Che fine ha fatto il populismo?

Ma il populismo nella politica italiana esiste ancora? Ufficialmente c’è un solo partito che rappresenta, da sempre, l’essenza di quella cultura, o sub cultura, a seconda dei punti vista. E cioè, il partito di Conte e di Grillo. Il partito dei 5 stelle. Tutti gli altri, chi più e chi meno, rifiuta di applicare quella deriva qualunquista, antisistema e palesemente antipolitica. Del resto, nulla di nuovo sotto il sole, come si suol dire. Tutti conosciamo ormai quali sono gli asset costitutivi di questa sub cultura. Si riassume in alcuni elementi costitutivi: azzeramento delle culture politiche tradizionali, partiti personali, antipolitica, rifiuto della cultura della mediazione e, soprattutto, giustizialismo nella sua versione manettara. Elementi che, ormai, lo ripeto, conosciamo persino a memoria dopo averli sentiti urlati, scritti, descritti, spiegati, praticati e declinati nella concreta azione politica e legislativa per svariati lustri.

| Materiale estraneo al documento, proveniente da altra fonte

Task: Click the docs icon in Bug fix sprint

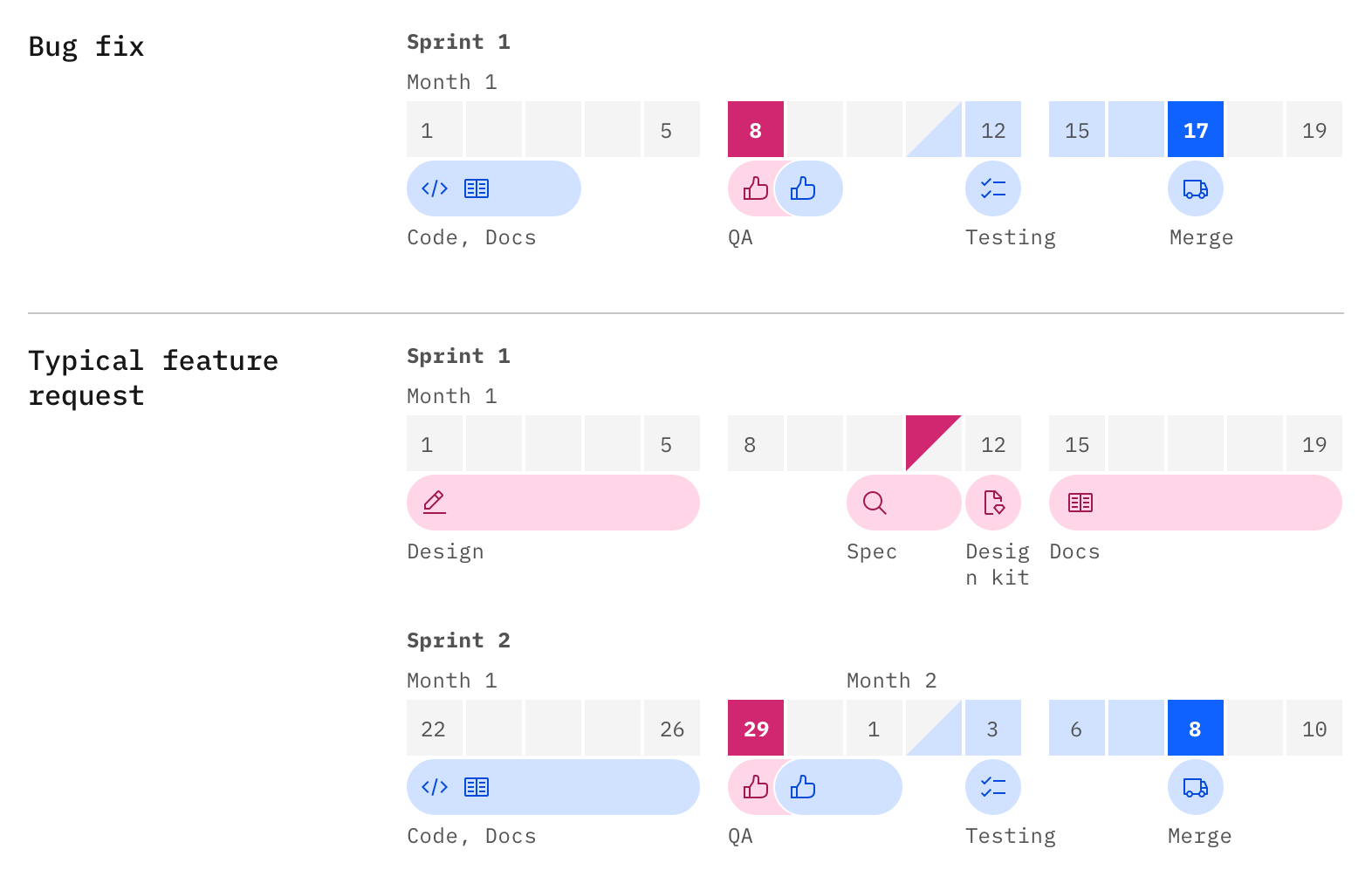Action: (x=477, y=188)
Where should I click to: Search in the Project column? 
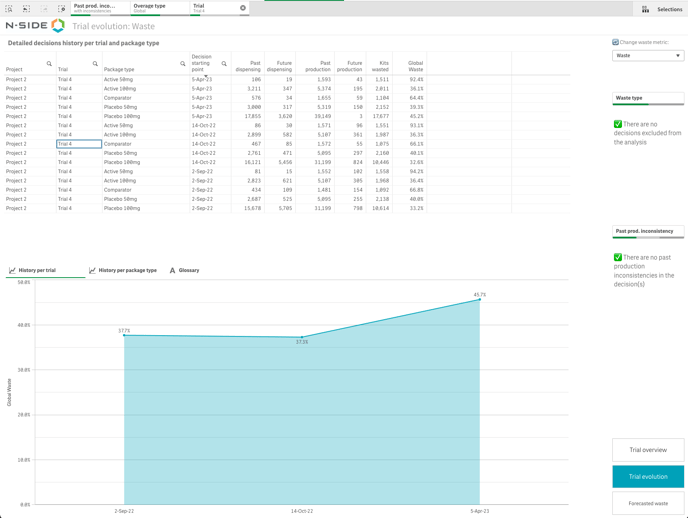pyautogui.click(x=49, y=64)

Ora, al di là delle conversioni politiche improvvise e più o meno misteriose, è del tutto evidente, nonché scontato, che quando si chiede il consenso per molti anni su quelle costanti, difficilmente si può pensare o pretendere che si può suonare improvvisamente una musica del tutto diversa con la speranza che tutti i cittadini/elettori seguano bovinamente l’inversione di rotta. Anche in un’epoca dominata dal trasformismo, dall’opportunismo e dal populismo le identità dei singoli partiti non si possono rinnegare per sostituirli con modelli diversi se non addirittura alternativi.

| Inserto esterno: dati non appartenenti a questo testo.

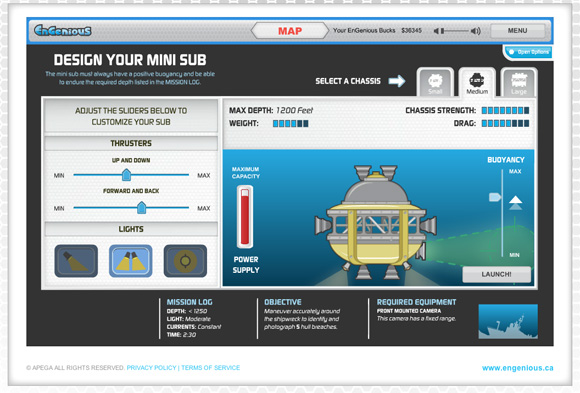Select the single spotlight light option

pyautogui.click(x=76, y=261)
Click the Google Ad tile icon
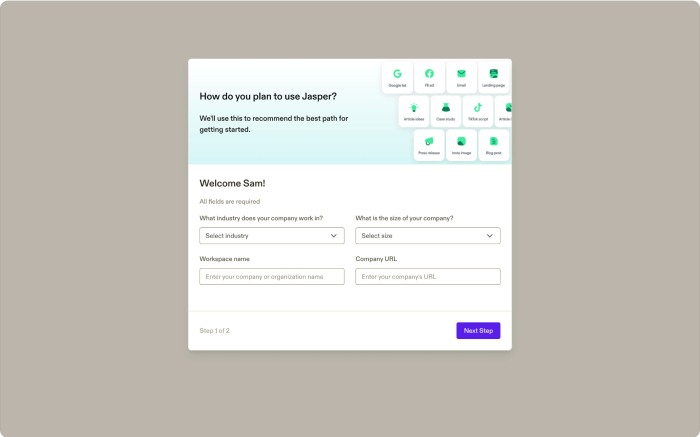Viewport: 700px width, 437px height. [397, 74]
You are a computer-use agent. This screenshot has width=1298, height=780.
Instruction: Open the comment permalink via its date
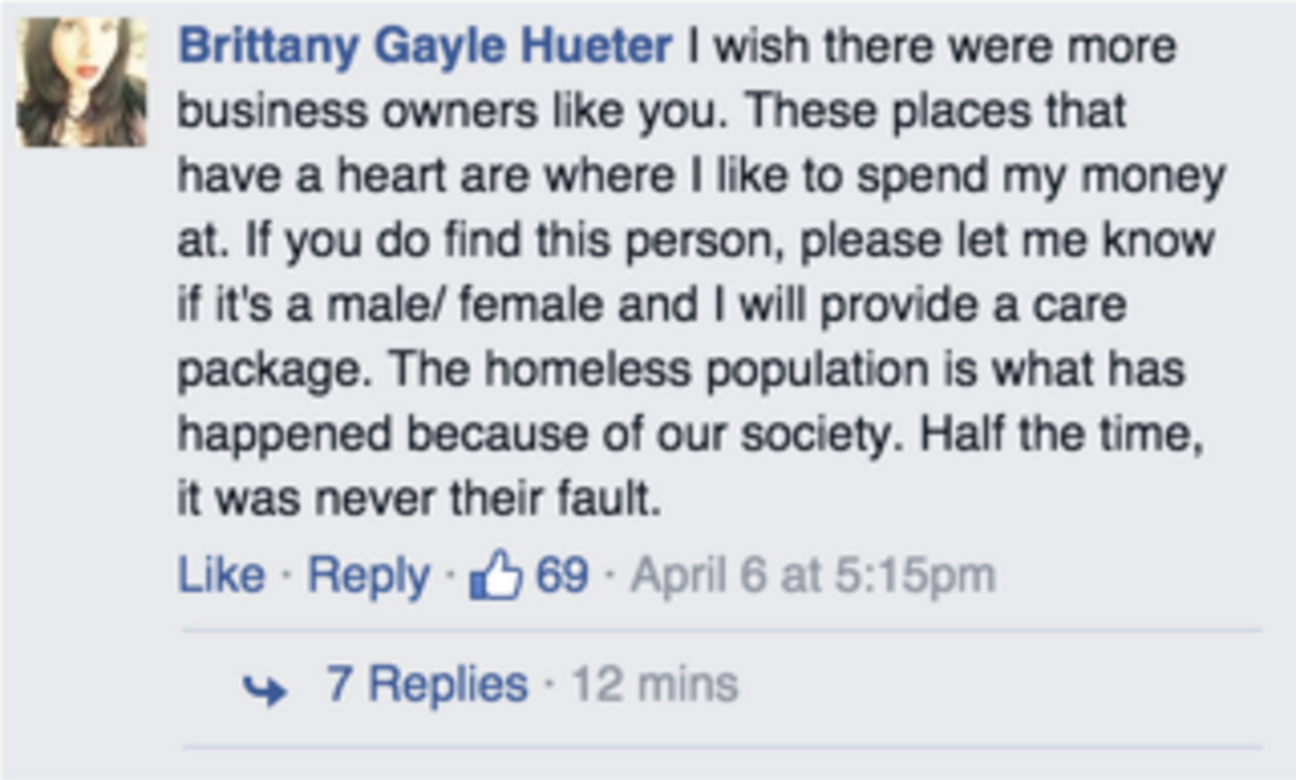point(813,576)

Ed è per questi semplici motivi che il populismo, al di là delle pubbliche dichiarazioni dei vari capi partito, continuerà a caratterizzare a lungo le dinamiche della politica italiana. È inutile farsi soverchie illusioni. Se il Pd, ad esempio, partito riformista e di potere per eccellenza, pensa di stringere un’alleanza politica “organica, strutturale e storica” con il partito populista per antonomasia, cioè i 5 stelle, è del tutto ovvio, nonché scontato, che il populismo continuerà ad essere la cifra distintiva di quella coalizione. E se, nel campo politico alternativo, malgrado l’approccio politico pragmatico e riformista di molti governatori della Lega, a cominciare dal governatore veneto Luca Zaia, di Forza Italia e della stessa Meloni, il pallino resta in mano al “capitano” Salvini, è difficile, almeno a breve termine, che il populismo venga abbandonato al suo destino.

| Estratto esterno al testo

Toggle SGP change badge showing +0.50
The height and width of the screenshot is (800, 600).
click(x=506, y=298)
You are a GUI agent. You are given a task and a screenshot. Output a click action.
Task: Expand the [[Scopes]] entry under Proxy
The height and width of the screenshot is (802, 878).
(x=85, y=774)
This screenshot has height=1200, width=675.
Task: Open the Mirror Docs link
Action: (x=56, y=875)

Ecco perché, per dirla con l’autorevole storico cattolico democratico Pietro Scoppola, mai come adesso è importante verificare la coerenza tra la “cultura del comportamento con la cultura del progetto”. Perché tutti i veri democratici e tutti coloro che continuano a credere nella democrazia dei partiti, nella competenza e nella qualità della classe dirigente politica ed amministrativa, nella centralità del Parlamento, nel rispetto delle nostre istituzioni e, infine, nella valenza ed importanza delle culture politiche riformiste e costituzionali, hanno il dovere morale, politico e culturale di contrastare quella deriva e di contribuire ad aprire una nuova stagione politica per il nostro paese. Perché, come si suol dire, ormai le chiacchiere stanno a zero ed è giunto il momento per invertire una rotta che ha caratterizzato - e che purtroppo continua a caratterizzare - per molti anni la politica italiana e locale nelle sue multiformi espressioni. Adesso, veramente, si deve cominciare a lavorare alacremente per aprire una nuova fase nella nostra vita pubblica. Al di là delle mode e delle convenienze momentanee.